Apple has tried out a featured video section inside its mobile news app, not dissimilar to the featured collections of stories it creates around specific editorial subjects, which include broad categories like business or sports, as well as specific topics such as hurricanes.

The featured video module runs multiple times per week, and its contents are selected by Apple News editors, rather than piped in algorithmically. And like those other sections, being included in the module drives huge spikes of consumption, according to the publishers involved in the tests, though none would share hard numbers. Apple did not respond to a request for comment.

Since its launch nearly two years ago, Apple News has gone from a source of derision among publishers to a valued source of traffic, native ad revenue and even reader subscriptions for many. Apple News accounts for as much as 15 percent of participating publishers’ traffic, according to sponsored content distribution firm Polar.

Similar growth patterns can be observed in video. Multiple publishers contacted for this story reported monthly unique-viewer totals in the low seven figures for their video on Apple News, though the publishers said the audiences are not yet large enough to warrant customizing content for them.

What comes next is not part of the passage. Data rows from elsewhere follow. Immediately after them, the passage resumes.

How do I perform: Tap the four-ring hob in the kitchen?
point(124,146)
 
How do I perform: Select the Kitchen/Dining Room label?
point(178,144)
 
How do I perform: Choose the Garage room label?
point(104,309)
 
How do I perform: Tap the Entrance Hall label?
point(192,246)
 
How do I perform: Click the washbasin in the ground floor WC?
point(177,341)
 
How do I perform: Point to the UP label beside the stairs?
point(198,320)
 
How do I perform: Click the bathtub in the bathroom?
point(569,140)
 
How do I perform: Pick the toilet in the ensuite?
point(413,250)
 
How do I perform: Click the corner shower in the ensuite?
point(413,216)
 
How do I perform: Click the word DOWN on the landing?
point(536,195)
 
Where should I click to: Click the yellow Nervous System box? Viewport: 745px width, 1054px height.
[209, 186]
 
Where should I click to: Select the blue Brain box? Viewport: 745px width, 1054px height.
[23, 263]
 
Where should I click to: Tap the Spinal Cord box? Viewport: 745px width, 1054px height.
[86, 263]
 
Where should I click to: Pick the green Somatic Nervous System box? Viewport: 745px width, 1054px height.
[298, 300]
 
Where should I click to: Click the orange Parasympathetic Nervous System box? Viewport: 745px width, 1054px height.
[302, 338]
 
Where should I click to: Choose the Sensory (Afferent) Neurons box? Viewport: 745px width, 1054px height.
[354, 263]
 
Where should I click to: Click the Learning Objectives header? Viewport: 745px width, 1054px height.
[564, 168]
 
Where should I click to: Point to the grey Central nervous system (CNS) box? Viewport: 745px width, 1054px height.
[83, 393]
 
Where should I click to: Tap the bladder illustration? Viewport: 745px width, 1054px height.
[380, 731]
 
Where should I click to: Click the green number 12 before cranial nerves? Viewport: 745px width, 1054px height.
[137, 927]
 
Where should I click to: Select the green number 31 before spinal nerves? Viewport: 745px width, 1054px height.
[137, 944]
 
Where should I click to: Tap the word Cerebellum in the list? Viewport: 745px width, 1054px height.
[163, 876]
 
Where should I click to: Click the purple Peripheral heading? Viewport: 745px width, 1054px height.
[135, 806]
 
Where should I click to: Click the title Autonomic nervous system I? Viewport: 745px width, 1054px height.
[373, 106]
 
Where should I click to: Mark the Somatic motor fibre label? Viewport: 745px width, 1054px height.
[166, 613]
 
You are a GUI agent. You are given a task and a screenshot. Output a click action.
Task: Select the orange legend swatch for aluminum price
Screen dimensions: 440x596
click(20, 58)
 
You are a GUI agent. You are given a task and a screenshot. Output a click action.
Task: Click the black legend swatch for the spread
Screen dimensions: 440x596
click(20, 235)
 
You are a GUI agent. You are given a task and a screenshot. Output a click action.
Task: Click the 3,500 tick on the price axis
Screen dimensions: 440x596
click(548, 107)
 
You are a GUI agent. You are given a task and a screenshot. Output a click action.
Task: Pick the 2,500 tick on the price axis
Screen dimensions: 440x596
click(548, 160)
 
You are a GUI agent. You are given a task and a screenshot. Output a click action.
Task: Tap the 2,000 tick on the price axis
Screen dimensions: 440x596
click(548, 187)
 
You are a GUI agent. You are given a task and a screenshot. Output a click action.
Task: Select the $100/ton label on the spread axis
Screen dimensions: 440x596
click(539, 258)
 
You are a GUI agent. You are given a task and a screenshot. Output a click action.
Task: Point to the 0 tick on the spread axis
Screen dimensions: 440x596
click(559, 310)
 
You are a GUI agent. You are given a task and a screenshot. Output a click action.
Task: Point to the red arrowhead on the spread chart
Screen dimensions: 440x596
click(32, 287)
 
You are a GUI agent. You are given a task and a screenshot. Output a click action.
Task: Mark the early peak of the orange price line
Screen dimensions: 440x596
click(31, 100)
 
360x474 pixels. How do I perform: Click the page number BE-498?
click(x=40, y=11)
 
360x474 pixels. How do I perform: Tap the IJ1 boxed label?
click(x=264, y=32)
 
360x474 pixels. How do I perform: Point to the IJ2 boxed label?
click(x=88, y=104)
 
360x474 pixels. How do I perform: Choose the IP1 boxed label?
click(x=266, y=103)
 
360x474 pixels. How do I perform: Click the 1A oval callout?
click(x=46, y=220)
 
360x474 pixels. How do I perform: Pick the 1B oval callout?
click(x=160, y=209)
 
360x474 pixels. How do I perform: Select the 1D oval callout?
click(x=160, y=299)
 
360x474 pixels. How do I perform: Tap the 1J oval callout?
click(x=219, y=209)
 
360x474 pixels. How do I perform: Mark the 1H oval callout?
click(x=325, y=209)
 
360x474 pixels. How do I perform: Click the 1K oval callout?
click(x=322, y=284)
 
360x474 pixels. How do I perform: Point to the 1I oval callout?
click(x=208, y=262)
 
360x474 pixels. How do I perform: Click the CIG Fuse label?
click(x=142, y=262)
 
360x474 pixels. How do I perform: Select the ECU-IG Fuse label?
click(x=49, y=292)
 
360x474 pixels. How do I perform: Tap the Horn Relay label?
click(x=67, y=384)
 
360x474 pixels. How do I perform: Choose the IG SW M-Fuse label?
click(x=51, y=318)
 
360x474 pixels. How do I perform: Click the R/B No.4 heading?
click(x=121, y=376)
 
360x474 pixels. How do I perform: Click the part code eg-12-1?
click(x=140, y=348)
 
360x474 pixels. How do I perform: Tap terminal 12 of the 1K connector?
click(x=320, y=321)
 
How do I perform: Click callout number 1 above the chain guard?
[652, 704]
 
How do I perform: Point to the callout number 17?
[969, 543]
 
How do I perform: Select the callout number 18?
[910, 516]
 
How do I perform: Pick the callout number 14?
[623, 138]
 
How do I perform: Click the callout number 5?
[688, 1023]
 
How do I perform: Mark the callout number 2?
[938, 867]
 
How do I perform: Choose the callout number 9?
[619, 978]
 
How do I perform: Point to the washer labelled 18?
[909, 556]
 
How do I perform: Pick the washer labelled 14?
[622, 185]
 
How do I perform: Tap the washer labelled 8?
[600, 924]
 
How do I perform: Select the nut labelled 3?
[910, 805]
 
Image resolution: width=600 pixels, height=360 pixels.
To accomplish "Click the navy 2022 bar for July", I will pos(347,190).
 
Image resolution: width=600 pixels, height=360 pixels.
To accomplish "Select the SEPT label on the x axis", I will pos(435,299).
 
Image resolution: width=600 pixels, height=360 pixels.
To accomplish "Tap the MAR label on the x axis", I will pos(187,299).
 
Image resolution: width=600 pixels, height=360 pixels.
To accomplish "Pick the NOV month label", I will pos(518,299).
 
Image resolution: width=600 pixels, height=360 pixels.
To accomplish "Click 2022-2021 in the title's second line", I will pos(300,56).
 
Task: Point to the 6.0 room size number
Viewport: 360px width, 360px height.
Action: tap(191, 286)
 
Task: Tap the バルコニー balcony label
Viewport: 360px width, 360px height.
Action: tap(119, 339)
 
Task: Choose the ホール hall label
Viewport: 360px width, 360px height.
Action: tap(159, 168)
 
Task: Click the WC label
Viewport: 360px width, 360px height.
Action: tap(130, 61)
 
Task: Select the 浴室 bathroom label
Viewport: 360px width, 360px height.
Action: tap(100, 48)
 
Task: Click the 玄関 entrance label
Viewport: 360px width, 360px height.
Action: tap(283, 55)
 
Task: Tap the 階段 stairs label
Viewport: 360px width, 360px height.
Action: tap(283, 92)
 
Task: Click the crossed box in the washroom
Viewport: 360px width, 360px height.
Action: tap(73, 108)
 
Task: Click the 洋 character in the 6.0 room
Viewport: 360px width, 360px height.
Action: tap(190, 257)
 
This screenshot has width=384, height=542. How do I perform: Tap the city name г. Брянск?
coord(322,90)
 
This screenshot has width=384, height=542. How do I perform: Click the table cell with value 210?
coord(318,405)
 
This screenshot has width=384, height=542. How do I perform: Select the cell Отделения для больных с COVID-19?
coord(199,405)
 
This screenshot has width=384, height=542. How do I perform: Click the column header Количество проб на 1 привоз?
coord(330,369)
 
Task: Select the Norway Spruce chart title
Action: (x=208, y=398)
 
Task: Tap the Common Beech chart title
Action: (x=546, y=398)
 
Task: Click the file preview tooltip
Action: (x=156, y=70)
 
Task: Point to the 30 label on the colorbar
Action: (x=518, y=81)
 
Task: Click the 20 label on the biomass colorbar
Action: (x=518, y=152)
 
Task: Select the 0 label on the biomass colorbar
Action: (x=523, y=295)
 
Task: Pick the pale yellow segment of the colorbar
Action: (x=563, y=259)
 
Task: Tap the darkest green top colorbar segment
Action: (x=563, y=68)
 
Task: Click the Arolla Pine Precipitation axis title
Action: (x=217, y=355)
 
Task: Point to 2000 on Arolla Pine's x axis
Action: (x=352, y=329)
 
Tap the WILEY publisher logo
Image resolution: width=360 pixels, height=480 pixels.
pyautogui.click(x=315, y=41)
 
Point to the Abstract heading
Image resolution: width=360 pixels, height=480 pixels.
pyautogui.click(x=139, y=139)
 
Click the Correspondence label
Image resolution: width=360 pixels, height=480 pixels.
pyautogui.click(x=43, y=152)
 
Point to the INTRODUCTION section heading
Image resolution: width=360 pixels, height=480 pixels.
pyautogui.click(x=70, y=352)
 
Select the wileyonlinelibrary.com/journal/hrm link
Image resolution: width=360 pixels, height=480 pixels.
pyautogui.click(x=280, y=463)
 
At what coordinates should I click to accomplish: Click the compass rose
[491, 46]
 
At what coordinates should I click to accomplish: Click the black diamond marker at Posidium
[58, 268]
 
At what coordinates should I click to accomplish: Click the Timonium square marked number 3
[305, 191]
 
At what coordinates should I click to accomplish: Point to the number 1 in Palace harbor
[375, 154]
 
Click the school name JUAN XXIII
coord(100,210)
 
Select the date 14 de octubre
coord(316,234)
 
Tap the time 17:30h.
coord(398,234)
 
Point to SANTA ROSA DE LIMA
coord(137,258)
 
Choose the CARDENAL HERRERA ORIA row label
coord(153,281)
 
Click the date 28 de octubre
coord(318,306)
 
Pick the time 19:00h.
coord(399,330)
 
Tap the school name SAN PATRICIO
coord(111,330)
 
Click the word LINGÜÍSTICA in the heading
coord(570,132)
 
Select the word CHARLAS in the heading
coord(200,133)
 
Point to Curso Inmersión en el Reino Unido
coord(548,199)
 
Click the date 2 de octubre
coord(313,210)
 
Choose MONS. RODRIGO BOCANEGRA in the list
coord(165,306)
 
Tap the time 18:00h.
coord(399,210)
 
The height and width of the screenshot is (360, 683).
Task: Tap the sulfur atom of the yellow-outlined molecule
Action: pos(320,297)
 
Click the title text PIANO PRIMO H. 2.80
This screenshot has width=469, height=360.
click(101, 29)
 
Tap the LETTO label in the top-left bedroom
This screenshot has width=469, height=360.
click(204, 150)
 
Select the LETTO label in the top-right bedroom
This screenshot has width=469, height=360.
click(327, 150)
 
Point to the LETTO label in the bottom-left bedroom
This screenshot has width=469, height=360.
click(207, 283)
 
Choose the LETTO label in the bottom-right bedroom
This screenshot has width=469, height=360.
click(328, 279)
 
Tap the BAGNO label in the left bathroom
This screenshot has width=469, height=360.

Christy Tanner, svp and gm of CBS News Digital, which distributes digital video across a dozen different digital platforms, said the publisher’s audience on Apple News is “significant” and that it shares a large amount of video on the platform. She noted, however, that Apple News is not CBS News’ largest audience source.

“We’re putting video front and center [on Apple News] because that’s our core,” Tanner said.

Yet for a handful of publishers, Apple News’ audience has begun to exhibit distinct characteristics, which has allowed some publishers to optimize how they use Apple News as a distribution channel.

“We generally know how the audience will respond, [compared to] our social distributions, our own [owned and operated] audience, and are able to tailor stories and release schedules to optimize performance,” said David Miller, svp of digital product at National Geographic Partners.

In some respects, Apple’s move could be seen as a response to the increased amount of video publishers are sharing overall. Unlike Facebook, which used News Feed algorithm changes to compel publishers to create and share more video on its platform, Apple News has worked with publishers to curate and pare the content that’s shared on its platform. National Geographic, for example, now shares less content on Apple News than it did at launch, though it now boasts a larger audience on the platform.

It is unclear whether the video module will be rolled out widely and how these video experiments fit into Apple’s broader product plans. While Facebook and YouTube both used video-consumption data to inform choices about content they would fund for their respective platforms, Apple News operates independently from Apple TV, the division of Apple that is reportedly readying a billion-dollar budget to fund original content next year.

In the meantime, publishers using Apple News to distribute video are watching the growth continue: Great Big Story, the CNN-owned brand that specializes in distributed video, said its audience and video views both doubled month over month from July to August.

“It’s a perfect mix for us as a media company catering to the ways people consume video today,” said Uyen Tieu, Great Big Story’s gm.